Planning Topology and Communication
Planning Topology and Communication
Create a topology plan and a detailed list of machines and communication ports that your members will use. Configure your Pivotal GemFire systems and configure the communication between the systems.
Your configuration governs how your applications find each other and distribute
events and data among themselves.
- Work with your system administrator
to determine the protocols and addresses you will use for membership and
communication. The communication details you determine in this step will be
used in the system configuration steps that follow.
- For each host machine with more than one network adapter card, decide whether to use the default address or one or more non-default bind addresses. You can use different cards for peer and server.
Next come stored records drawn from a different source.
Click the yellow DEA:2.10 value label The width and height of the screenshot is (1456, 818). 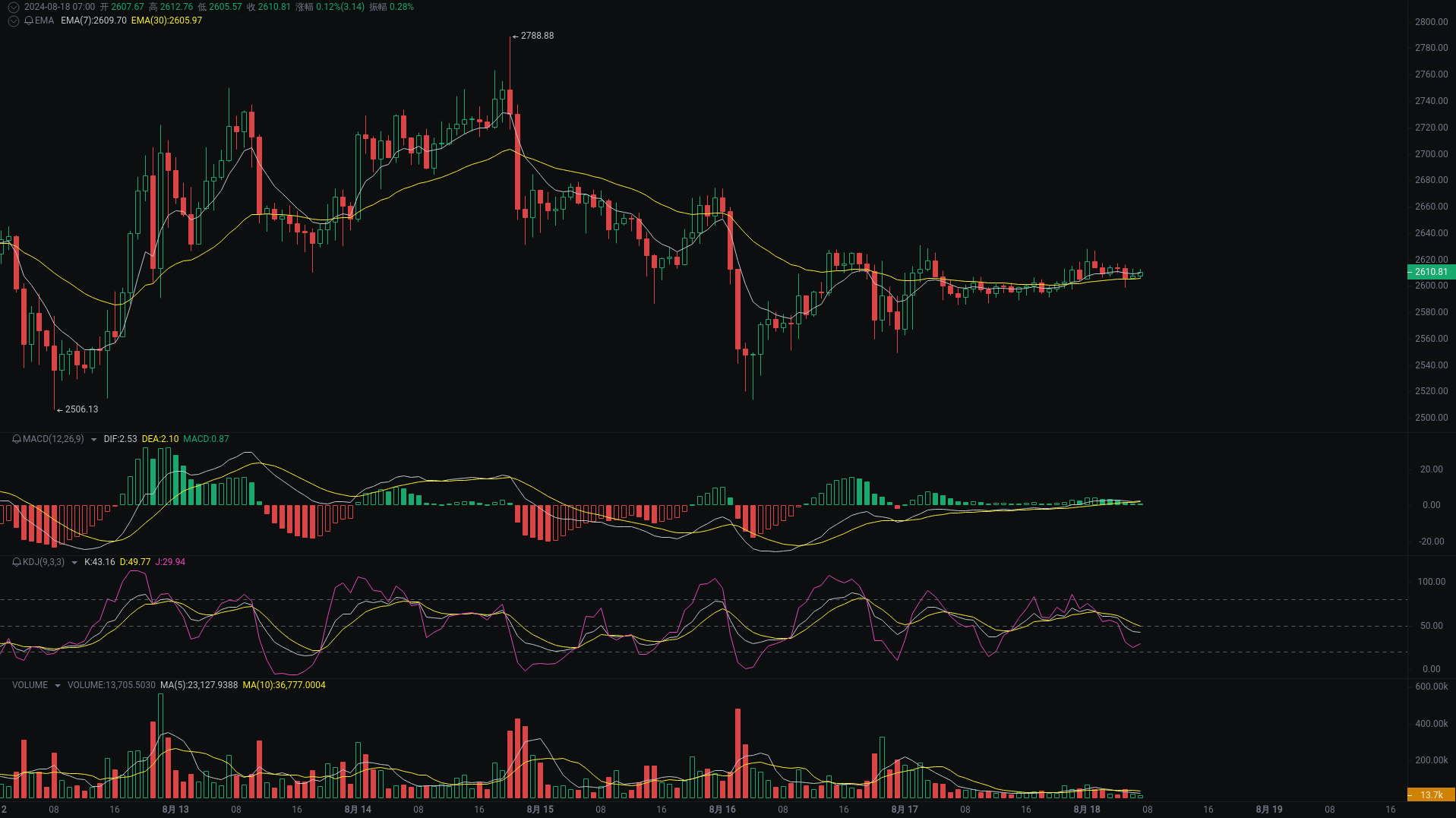(160, 439)
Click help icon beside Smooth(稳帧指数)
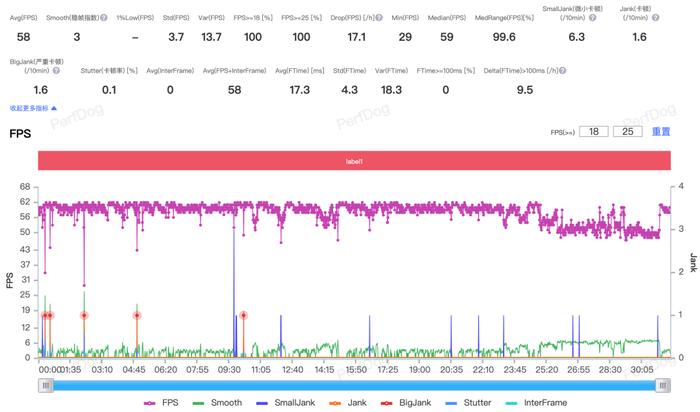Image resolution: width=700 pixels, height=412 pixels. 106,18
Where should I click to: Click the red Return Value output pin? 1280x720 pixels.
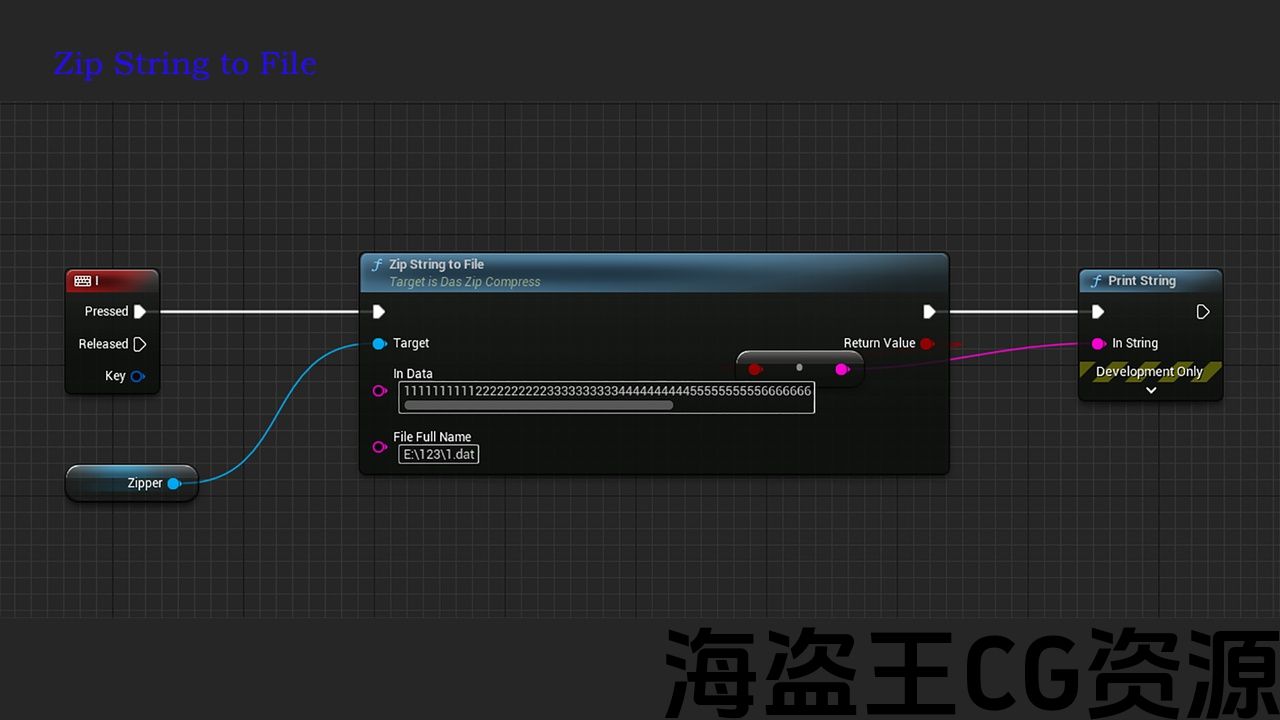pos(927,343)
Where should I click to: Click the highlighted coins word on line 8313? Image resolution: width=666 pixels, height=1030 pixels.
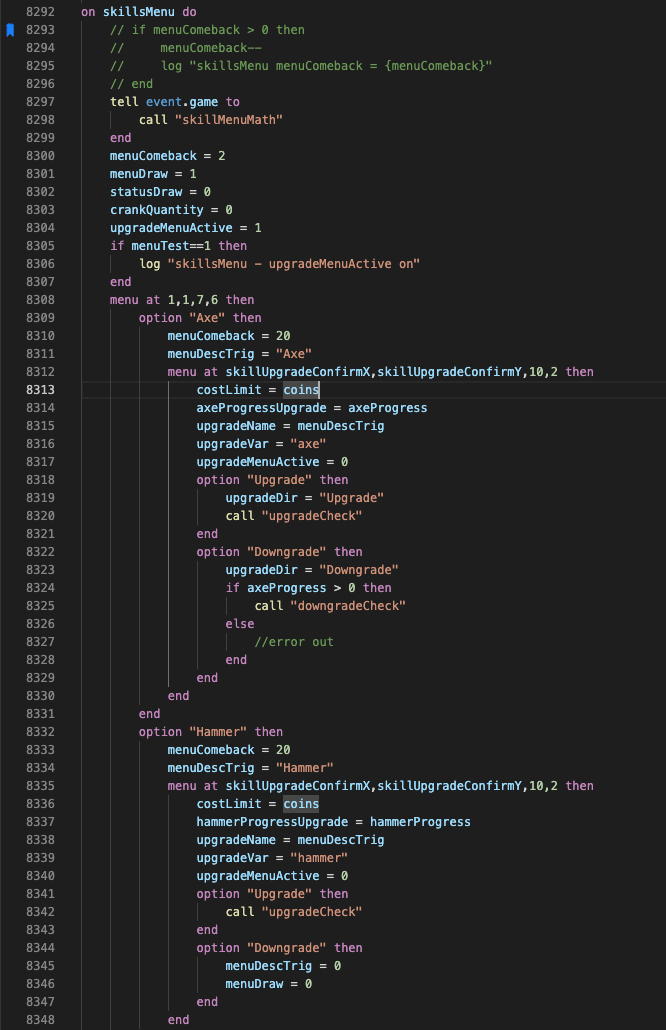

- Identify any members you want to run as standalone, isolated members, with no member discovery. This is sometimes a good option for clients. It has faster startup, but no peer-to-peer distribution of any kind.
- For all non-standalone
members:
- Decide whether you will use GemFire locators for member discovery. They are recommended for production systems and required for implementing security, network partitioning management, and client/server installations. Decide how many locators you will use and where they will run. To ensure the most stable startup and availability, use multiple locators run on multiple machines. Create a list of your locators' address and port pairs. You will use the list to configure your system members, any clients, and the locators themselves.
- If you will use
multicasting for communication or as an alternate to
locators for peer member discovery, note the addresses and
ports. Select both unique multicast ports and unique
addresses for your distributed systems. Note: Use different port numbers for different systems, even if you use different multicast addresses. Some operating systems do not keep communication separate between systems that have unique addresses but the same port number.
- Set up membership in your systems. See Configuring Peer-to-Peer Discovery.
- Set up communication between system members. See Configuring Peer Communication.
- As needed, set up communication between your systems. See Configuring a Client/Server System.
When you run your systems, your members will find each other and communicate using the configured methods and addresses.